Print the part of the material that runs from its start through the line containing "coord(773,396)", both ends included, with the pictures left out.

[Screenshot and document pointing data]
####################

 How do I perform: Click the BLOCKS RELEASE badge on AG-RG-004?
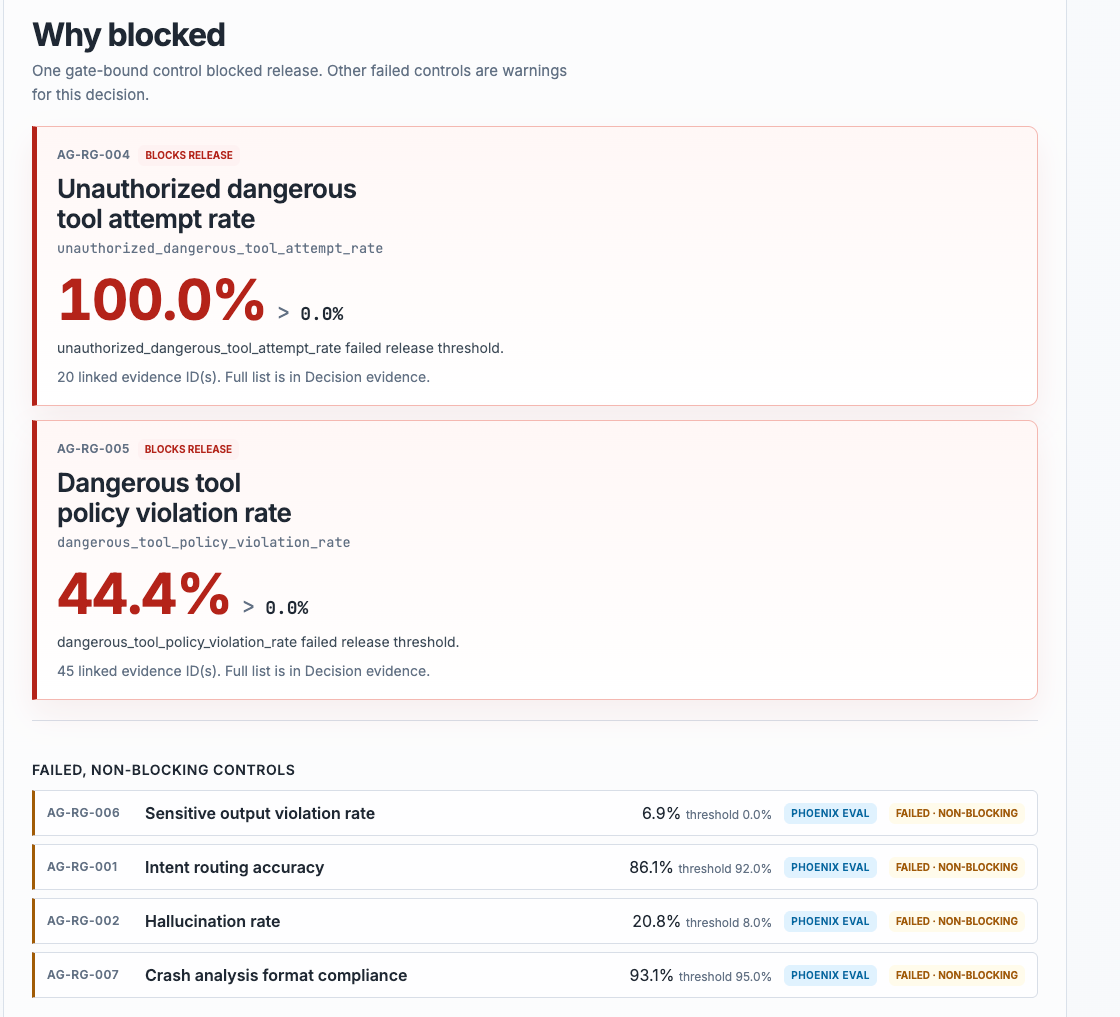189,155
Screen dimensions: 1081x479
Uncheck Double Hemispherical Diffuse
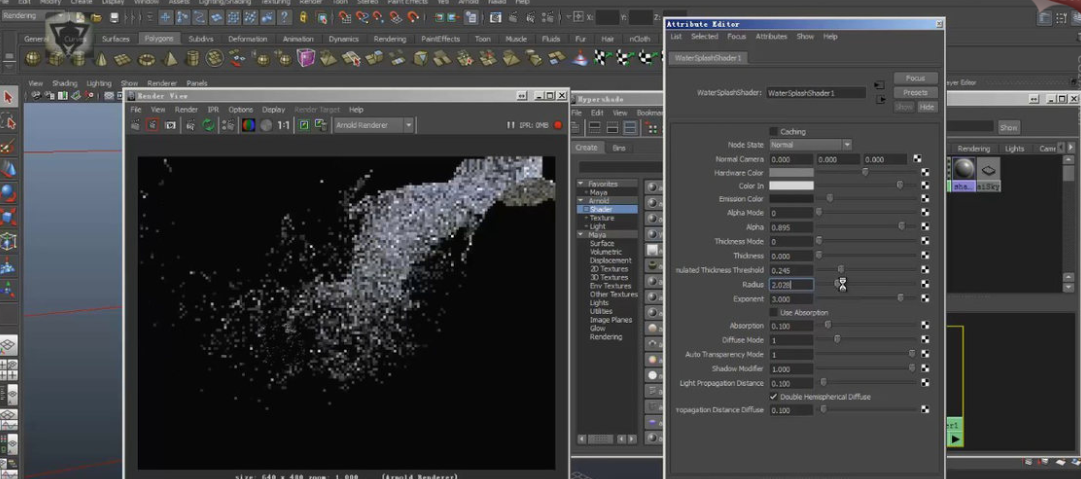coord(773,396)
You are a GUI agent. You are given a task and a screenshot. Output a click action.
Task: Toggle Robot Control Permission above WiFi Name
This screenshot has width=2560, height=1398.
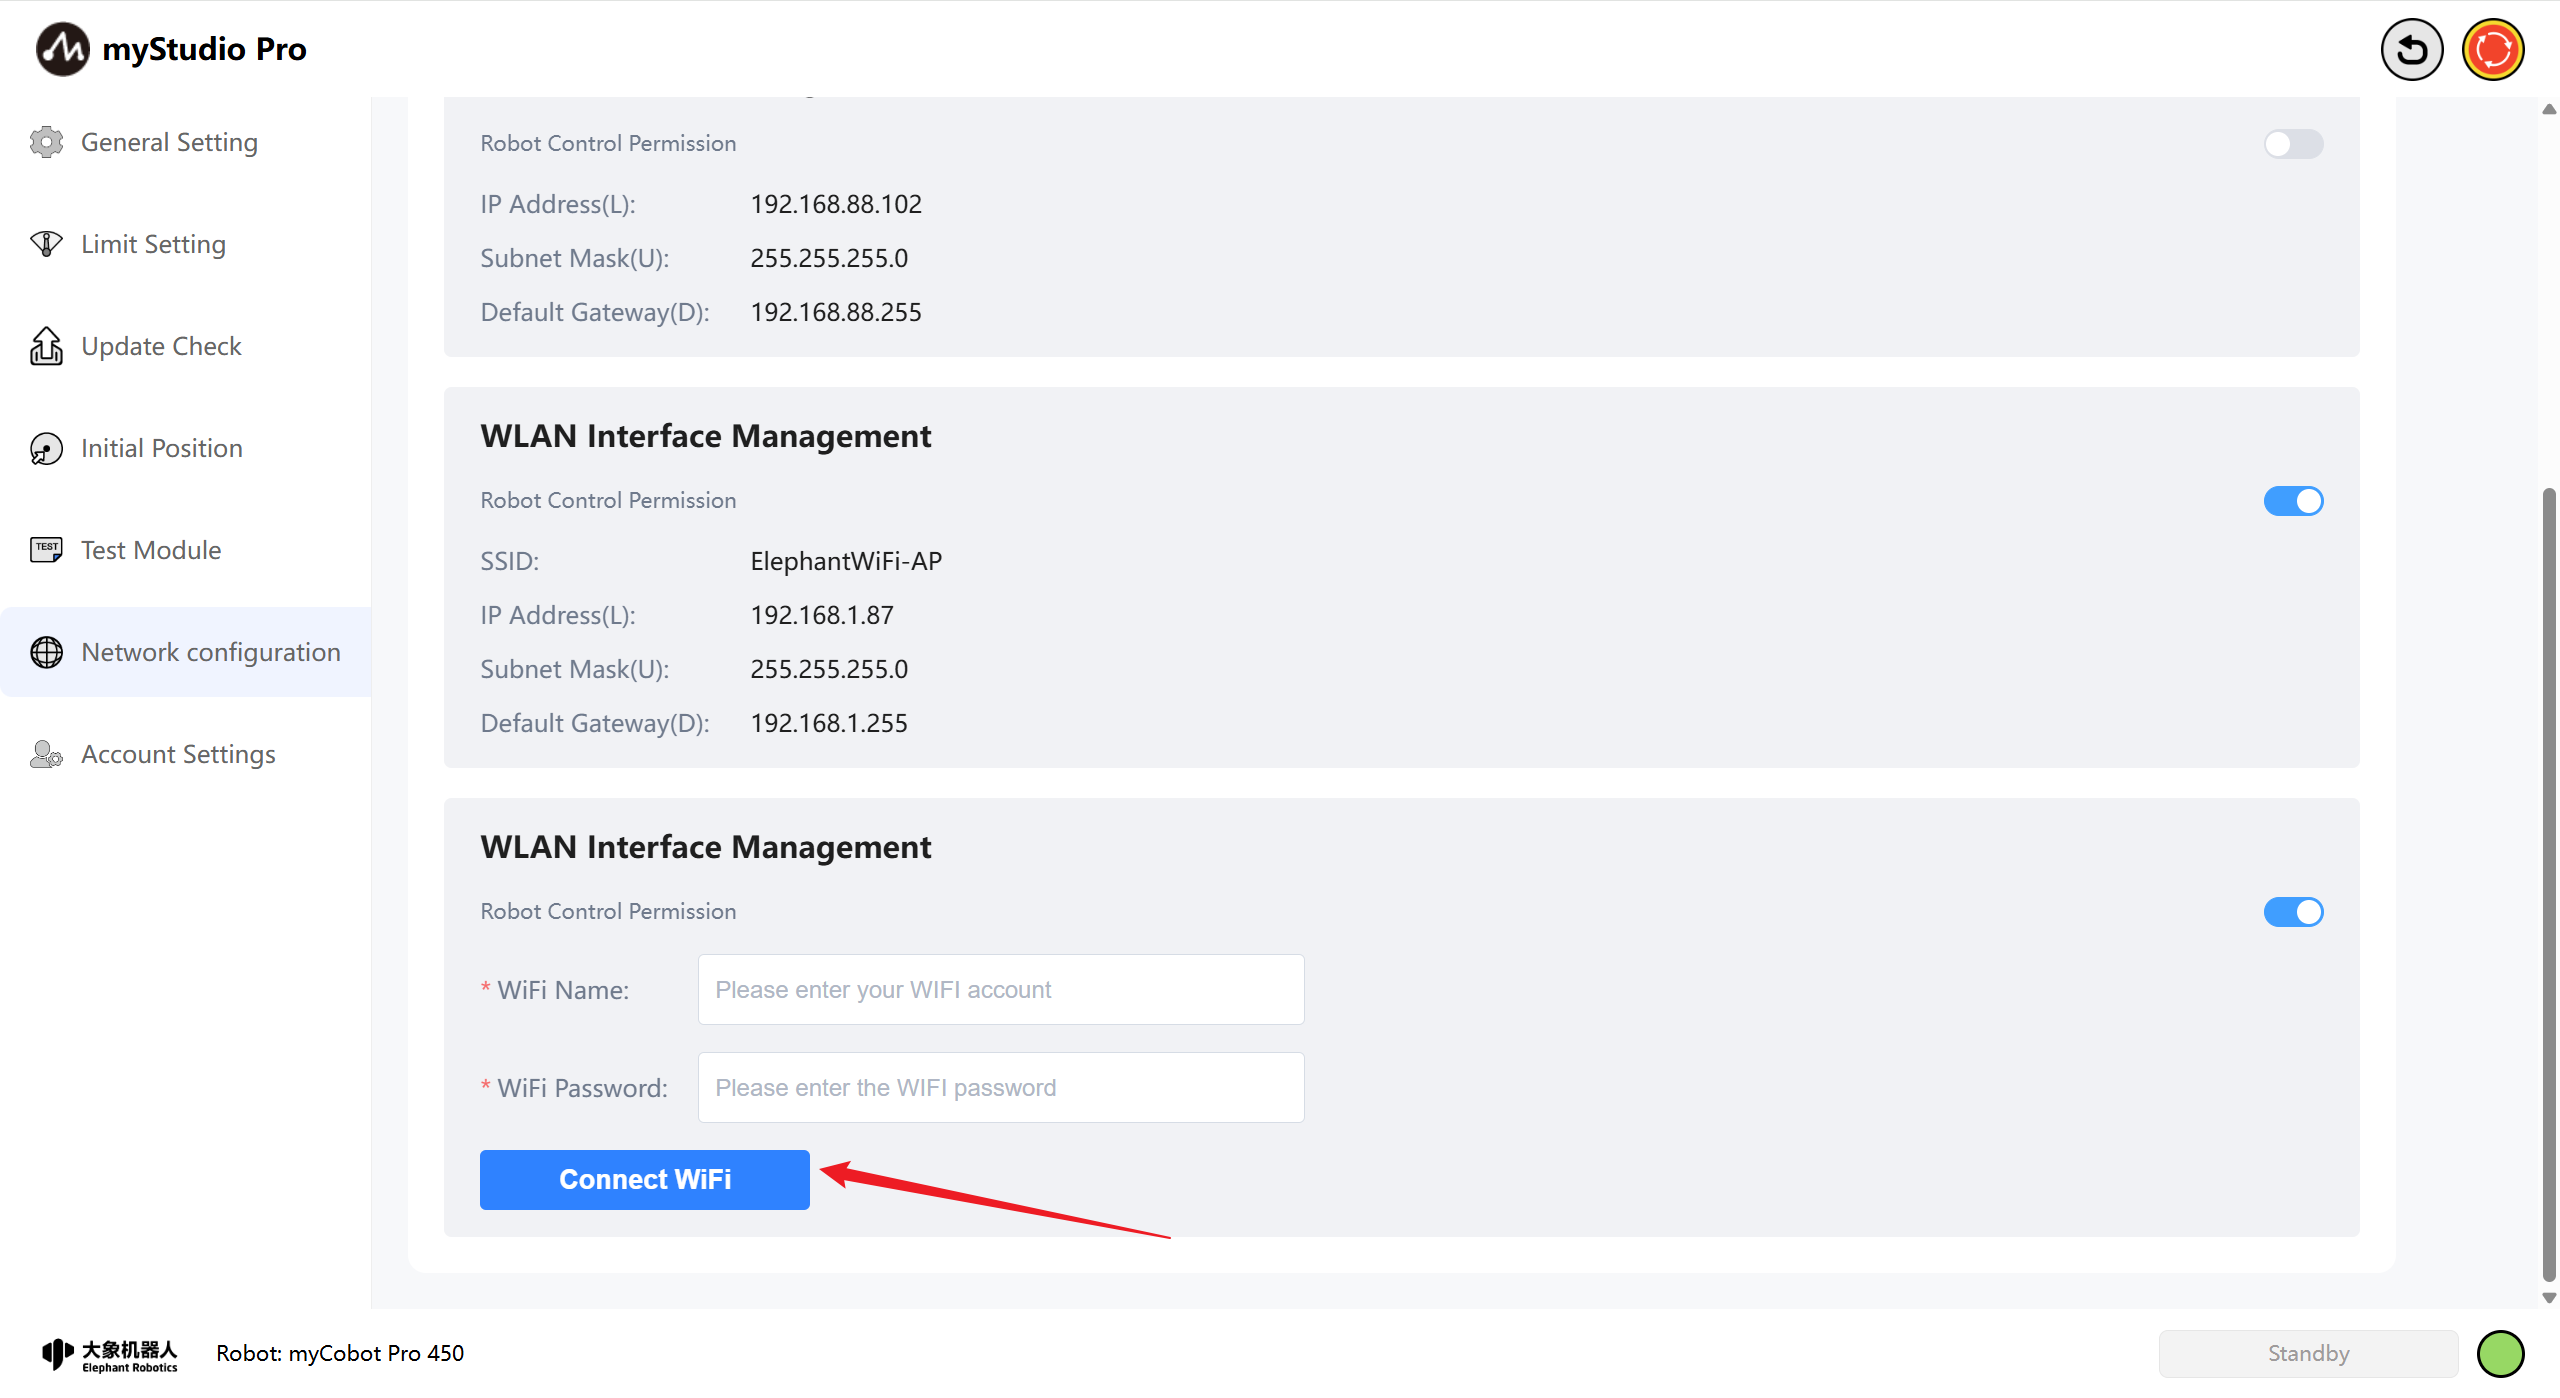(x=2293, y=912)
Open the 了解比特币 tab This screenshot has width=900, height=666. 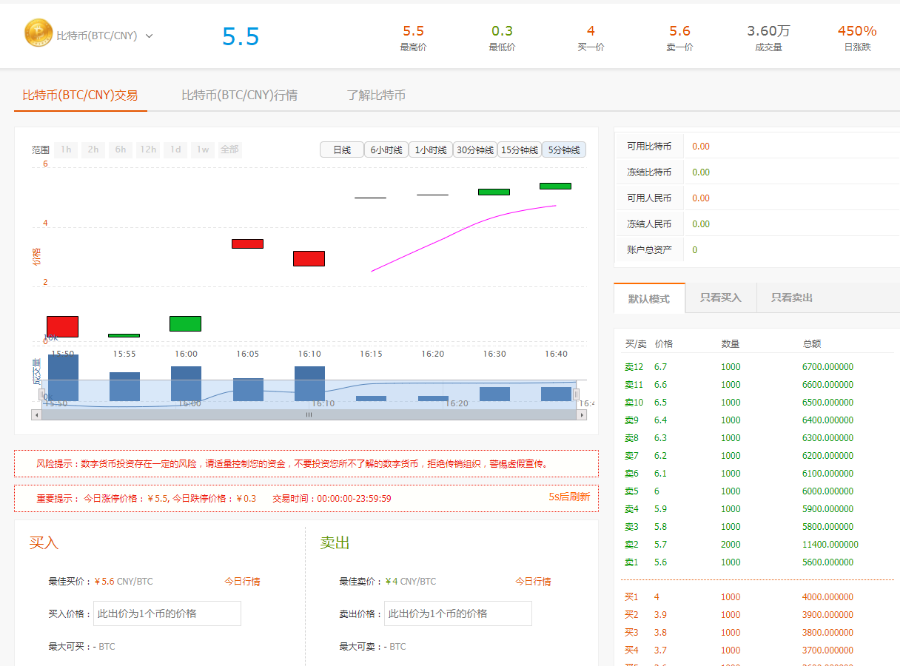coord(376,96)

####################

RESULT FOR THIS EXERCISE:
 How do I perform: Click the BLOCKS RELEASE badge on AG-RG-004?
189,155
Screen dimensions: 1081x479
Uncheck Double Hemispherical Diffuse
coord(773,396)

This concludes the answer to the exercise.